Preso na Superintendência da Polícia Federal em Brasília, o ex-presidente Jair Bolsonaro não terá direito ao chamado “saidão” de Natal. A restrição ocorre devido a uma mudança na legislação aprovada pela Câmara dos Deputados em 2024, com forte apoio de parlamentares bolsonaristas, que praticamente eliminou o benefício em datas comemorativas.
Na época, o projeto recebeu parecer favorável do senador Flávio Bolsonaro (PL-RJ), filho do ex-presidente, na Comissão de Segurança Pública (CSP). O parlamentar também incorporou uma emenda apresentada pelo senador Sergio Moro (União-PR), reforçando as limitações ao benefício.

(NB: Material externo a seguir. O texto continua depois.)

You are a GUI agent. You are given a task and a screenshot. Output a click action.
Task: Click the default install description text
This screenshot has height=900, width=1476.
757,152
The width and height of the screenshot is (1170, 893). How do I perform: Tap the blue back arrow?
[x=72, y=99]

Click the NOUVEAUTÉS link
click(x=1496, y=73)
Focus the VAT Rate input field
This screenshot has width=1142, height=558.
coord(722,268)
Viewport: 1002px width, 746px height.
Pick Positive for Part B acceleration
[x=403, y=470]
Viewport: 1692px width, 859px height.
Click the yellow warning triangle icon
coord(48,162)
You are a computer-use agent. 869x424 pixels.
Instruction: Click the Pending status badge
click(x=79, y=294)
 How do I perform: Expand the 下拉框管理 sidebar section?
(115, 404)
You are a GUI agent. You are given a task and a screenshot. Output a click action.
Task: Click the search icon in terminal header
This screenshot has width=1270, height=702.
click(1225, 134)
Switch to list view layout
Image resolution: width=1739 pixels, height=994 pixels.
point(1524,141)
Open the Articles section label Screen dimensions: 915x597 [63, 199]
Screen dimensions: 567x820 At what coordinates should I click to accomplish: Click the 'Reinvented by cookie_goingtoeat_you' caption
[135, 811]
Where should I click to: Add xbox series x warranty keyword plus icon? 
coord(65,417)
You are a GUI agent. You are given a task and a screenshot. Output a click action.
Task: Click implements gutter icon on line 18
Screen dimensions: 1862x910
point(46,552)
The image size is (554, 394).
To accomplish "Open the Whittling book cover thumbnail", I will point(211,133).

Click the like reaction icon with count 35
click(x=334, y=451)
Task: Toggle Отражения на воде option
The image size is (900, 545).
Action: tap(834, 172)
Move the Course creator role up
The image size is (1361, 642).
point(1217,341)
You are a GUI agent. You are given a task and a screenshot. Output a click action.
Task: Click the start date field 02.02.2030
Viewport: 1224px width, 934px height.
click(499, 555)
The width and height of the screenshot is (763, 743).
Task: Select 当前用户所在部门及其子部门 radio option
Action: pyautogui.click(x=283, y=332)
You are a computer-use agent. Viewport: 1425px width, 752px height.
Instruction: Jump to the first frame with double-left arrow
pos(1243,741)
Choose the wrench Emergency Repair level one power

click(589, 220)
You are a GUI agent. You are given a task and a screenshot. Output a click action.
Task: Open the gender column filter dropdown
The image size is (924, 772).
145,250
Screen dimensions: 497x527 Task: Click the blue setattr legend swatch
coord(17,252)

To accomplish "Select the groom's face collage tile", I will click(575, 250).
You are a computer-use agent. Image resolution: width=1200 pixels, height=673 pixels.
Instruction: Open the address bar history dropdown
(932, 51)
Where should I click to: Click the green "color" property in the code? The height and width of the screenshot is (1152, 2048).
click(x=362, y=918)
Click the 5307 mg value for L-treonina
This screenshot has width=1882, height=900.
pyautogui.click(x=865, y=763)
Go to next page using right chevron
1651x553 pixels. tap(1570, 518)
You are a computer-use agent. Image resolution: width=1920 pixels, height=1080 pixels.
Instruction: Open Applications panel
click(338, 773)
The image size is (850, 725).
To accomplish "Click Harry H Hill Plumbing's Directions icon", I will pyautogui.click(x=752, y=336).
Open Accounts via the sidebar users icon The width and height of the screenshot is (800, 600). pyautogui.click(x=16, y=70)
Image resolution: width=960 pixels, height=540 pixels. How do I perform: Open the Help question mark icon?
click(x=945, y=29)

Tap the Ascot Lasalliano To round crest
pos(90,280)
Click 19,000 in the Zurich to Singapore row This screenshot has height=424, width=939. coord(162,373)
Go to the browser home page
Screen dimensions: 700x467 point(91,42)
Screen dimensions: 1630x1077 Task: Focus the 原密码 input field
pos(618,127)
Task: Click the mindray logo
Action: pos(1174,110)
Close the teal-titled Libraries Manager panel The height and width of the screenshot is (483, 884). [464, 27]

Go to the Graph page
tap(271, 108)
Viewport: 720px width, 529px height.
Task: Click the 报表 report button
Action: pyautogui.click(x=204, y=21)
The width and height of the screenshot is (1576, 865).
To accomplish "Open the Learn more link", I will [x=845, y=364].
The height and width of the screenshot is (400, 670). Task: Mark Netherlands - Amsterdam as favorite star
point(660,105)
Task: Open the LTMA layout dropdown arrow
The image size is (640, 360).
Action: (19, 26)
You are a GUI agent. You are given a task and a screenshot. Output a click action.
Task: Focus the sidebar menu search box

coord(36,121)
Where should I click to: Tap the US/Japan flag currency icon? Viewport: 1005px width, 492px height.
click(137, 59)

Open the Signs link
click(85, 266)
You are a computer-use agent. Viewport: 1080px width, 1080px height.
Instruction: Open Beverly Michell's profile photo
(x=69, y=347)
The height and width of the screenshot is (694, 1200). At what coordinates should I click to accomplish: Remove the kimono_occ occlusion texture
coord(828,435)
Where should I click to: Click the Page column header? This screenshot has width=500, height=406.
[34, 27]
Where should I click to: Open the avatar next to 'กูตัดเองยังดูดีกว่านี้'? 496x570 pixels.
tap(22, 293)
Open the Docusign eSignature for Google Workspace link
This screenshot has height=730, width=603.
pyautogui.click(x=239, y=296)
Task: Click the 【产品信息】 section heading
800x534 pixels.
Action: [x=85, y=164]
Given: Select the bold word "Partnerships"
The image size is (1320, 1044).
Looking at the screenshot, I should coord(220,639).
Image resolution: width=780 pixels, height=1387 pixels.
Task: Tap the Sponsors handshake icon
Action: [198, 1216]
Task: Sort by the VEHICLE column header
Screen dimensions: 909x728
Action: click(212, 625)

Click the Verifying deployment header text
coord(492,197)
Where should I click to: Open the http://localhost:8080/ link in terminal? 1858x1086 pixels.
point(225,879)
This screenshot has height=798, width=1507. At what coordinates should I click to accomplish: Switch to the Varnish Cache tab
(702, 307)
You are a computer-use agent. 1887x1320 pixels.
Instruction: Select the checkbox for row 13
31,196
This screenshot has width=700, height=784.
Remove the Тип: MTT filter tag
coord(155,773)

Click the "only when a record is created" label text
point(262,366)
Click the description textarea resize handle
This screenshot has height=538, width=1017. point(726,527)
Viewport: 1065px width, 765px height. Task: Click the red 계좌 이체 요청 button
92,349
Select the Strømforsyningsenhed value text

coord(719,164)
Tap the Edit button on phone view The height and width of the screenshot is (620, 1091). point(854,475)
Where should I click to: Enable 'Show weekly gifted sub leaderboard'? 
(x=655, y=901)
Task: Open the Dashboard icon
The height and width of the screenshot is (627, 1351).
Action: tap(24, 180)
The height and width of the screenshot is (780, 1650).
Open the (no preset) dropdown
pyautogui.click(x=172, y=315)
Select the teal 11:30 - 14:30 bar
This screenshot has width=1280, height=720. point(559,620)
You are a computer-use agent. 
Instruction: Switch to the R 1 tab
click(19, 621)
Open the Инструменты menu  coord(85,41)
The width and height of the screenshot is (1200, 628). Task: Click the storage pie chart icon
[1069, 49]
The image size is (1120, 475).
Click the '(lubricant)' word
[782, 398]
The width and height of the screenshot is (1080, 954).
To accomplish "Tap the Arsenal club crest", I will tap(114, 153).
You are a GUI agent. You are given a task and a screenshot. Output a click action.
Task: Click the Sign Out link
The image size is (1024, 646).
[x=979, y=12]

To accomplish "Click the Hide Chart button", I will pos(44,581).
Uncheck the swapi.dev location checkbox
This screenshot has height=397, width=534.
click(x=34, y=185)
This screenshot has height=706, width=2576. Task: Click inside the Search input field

Apesar de ter apoiado o fim das saídas temporárias, Flávio Bolsonaro defendeu que o benefício fosse mantido para detentos matriculados em cursos profissionalizantes ou no ensino médio e superior. Segundo ele, “ao permitir que presos ainda não reintegrados ao convívio social se beneficiem da saída temporária, o poder público coloca toda a população em risco”.
O texto, sancionado com vetos pelo presidente Luiz Inácio Lula da Silva, limita a saída temporária a detentos do regime semiaberto e apenas para atividades de trabalho ou estudo. As visitas aos familiares em datas comemorativas deixaram de ser autorizadas.
Antes da mudança, a Lei de Execução Penal permitia as chamadas “saidinhas” para que presos do regime semiaberto visitassem seus familiares em datas comemorativas. O benefício poderia ser concedido após o cumprimento de 1/6 da pena para réus primários e 1/4 para reincidentes. Além disso, essas saídas eram limitadas a até cinco vezes por ano, com duração máxima de sete dias cada.
A execução da pena de Bolsonaro foi determinada depois que o STF confirmou o trânsito em julgado da ação penal sobre a trama golpista — momento em que não há mais possibilidade de recursos. Da sentença total, 24 anos e nove meses correspondem à pena de reclusão, enquanto dois anos e seis meses devem ser cumpridos em regime de detenção na Polícia Federal.